Woven String Kernels

McEachern, Andrew 30 August 2013 (has links)
Woven string kernels are a form of evolvable, directed, acyclic graphs specialized to perform DNA classification. They are introduced in this thesis, given a rigorous theoretical treatment as a mathematical object, and shown to have a number of interesting properties. Two forms of woven string kernels, uniform and non-uniform, are discussed. The non-uniform woven string kernels are repurposed for use as updating rules for cellular automata. The details of their representation and implementation are presented. A chapter of this thesis is devoted to a visualization technique called non-linear projection, an evolvable form of multidimensional scaling that is used in the analysis of experimental results. The woven string kernels are tested on simple and complex synthetic data as well as biological data, using an evolutionary algorithm to find woven string kernels that are acceptable solutions for classification.
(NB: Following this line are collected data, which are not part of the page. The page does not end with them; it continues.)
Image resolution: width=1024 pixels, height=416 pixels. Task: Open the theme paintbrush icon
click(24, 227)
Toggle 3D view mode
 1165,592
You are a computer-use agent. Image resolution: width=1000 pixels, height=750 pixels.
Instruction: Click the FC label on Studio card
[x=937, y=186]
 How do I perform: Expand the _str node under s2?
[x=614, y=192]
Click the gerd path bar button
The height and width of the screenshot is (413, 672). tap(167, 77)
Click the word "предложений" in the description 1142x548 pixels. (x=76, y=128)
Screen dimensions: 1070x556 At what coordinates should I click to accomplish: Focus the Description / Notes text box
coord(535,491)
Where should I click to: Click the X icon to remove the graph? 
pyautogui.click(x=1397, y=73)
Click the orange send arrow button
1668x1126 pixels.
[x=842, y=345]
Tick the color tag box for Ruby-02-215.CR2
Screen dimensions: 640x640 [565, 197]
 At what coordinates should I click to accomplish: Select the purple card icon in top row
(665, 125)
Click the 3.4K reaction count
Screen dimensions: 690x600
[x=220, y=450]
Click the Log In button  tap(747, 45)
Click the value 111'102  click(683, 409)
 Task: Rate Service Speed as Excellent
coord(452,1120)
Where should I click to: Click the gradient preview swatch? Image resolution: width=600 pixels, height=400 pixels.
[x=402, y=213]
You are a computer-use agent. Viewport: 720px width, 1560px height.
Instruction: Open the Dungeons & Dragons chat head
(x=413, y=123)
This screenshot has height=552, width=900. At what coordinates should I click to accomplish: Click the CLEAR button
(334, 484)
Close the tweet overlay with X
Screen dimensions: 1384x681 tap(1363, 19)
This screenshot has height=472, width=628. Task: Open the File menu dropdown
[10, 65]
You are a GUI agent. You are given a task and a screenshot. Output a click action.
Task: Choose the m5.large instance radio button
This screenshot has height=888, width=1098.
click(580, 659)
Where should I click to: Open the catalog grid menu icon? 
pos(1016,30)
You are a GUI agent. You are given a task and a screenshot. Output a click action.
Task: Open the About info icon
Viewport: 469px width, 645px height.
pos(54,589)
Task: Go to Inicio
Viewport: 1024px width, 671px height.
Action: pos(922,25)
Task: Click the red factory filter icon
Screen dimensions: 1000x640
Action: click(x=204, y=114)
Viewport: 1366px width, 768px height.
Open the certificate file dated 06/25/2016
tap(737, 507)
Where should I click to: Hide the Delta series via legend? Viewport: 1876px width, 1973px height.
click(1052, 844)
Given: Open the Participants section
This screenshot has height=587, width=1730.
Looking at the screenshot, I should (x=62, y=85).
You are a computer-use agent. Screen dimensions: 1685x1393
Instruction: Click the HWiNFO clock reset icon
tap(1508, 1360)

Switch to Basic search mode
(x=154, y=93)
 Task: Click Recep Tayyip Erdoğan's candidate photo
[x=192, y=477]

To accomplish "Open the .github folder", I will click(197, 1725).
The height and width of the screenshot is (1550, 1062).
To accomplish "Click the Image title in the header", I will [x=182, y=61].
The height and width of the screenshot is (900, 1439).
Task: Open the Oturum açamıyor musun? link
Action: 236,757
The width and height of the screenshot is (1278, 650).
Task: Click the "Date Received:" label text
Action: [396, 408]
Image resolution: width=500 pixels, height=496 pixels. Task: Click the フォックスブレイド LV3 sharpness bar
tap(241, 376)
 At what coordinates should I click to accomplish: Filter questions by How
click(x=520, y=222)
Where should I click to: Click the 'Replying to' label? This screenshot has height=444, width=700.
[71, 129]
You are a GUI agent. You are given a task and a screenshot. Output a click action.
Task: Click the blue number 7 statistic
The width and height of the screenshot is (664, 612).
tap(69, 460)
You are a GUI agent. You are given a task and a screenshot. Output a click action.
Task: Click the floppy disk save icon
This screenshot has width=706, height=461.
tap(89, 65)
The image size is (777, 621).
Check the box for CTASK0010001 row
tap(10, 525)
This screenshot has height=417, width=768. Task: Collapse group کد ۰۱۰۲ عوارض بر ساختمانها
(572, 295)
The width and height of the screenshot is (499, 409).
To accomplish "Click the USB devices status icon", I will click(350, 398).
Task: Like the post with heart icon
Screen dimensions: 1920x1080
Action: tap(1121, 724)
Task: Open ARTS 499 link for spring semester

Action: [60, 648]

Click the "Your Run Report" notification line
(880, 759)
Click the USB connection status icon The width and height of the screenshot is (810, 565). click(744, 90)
They perform marginally on the simplest synthetic data - based on GC content - for which they are not entirely appropriate. They exhibit perfect classification on the more complex synthetic data and on the biological data. Woven string kernels have a number of parameters including their height, the number of initial strings from which they are built, and the amount of weaving used to generate the final structure. A parameter study shows that these parameters must be set based on the type of data under analysis. Experimentation with woven string kernels as rules for updating cellular automata show that having a larger population and more available colour states are correlated with an increase in performance as apoptotic one dimensional cellular automata. This thesis concludes with directions for future work related to theory and experimentation, for both uniform and non-uniform woven string kernels.